§ **Task details**
Transcribe every record exactly.

--- START ---

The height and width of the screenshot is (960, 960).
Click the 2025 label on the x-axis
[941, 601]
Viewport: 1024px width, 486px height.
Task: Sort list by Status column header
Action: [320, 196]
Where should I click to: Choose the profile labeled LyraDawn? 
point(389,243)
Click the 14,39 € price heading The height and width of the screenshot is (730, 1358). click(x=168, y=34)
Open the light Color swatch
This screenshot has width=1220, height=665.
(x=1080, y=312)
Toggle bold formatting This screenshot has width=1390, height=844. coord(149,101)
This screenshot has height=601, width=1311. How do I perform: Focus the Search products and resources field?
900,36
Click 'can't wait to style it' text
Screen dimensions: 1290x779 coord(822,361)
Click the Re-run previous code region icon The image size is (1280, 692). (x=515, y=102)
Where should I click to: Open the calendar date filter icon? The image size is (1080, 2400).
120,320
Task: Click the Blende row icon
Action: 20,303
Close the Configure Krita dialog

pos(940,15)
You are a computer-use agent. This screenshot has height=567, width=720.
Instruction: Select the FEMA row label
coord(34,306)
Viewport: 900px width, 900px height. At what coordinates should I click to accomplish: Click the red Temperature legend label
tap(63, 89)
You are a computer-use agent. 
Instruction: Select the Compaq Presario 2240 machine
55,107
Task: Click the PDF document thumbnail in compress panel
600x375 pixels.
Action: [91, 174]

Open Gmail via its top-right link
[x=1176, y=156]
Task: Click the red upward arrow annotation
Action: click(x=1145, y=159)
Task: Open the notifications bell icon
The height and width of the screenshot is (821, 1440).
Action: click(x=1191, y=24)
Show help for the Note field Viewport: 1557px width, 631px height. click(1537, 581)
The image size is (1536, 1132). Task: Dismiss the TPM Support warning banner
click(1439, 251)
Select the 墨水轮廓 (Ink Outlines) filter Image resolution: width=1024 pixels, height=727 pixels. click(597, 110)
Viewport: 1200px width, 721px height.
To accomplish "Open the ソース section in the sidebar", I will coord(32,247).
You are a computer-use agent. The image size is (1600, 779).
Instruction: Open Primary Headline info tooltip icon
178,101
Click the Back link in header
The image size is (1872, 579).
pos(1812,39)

--- END ---

§ **Exercise result**
The height and width of the screenshot is (960, 960).
Click the 2025 label on the x-axis
[941, 601]
Viewport: 1024px width, 486px height.
Task: Sort list by Status column header
Action: [320, 196]
Where should I click to: Choose the profile labeled LyraDawn? 
point(389,243)
Click the 14,39 € price heading The height and width of the screenshot is (730, 1358). click(x=168, y=34)
Open the light Color swatch
This screenshot has width=1220, height=665.
(x=1080, y=312)
Toggle bold formatting This screenshot has width=1390, height=844. coord(149,101)
This screenshot has height=601, width=1311. How do I perform: Focus the Search products and resources field?
900,36
Click 'can't wait to style it' text
Screen dimensions: 1290x779 coord(822,361)
Click the Re-run previous code region icon The image size is (1280, 692). (x=515, y=102)
Where should I click to: Open the calendar date filter icon? The image size is (1080, 2400).
120,320
Task: Click the Blende row icon
Action: 20,303
Close the Configure Krita dialog

pos(940,15)
You are a computer-use agent. This screenshot has height=567, width=720.
Instruction: Select the FEMA row label
coord(34,306)
Viewport: 900px width, 900px height. At what coordinates should I click to accomplish: Click the red Temperature legend label
tap(63, 89)
You are a computer-use agent. 
Instruction: Select the Compaq Presario 2240 machine
55,107
Task: Click the PDF document thumbnail in compress panel
600x375 pixels.
Action: [91, 174]

Open Gmail via its top-right link
[x=1176, y=156]
Task: Click the red upward arrow annotation
Action: click(x=1145, y=159)
Task: Open the notifications bell icon
The height and width of the screenshot is (821, 1440).
Action: click(x=1191, y=24)
Show help for the Note field Viewport: 1557px width, 631px height. click(1537, 581)
The image size is (1536, 1132). Task: Dismiss the TPM Support warning banner
click(1439, 251)
Select the 墨水轮廓 (Ink Outlines) filter Image resolution: width=1024 pixels, height=727 pixels. click(597, 110)
Viewport: 1200px width, 721px height.
To accomplish "Open the ソース section in the sidebar", I will coord(32,247).
You are a computer-use agent. The image size is (1600, 779).
Instruction: Open Primary Headline info tooltip icon
178,101
Click the Back link in header
The image size is (1872, 579).
pos(1812,39)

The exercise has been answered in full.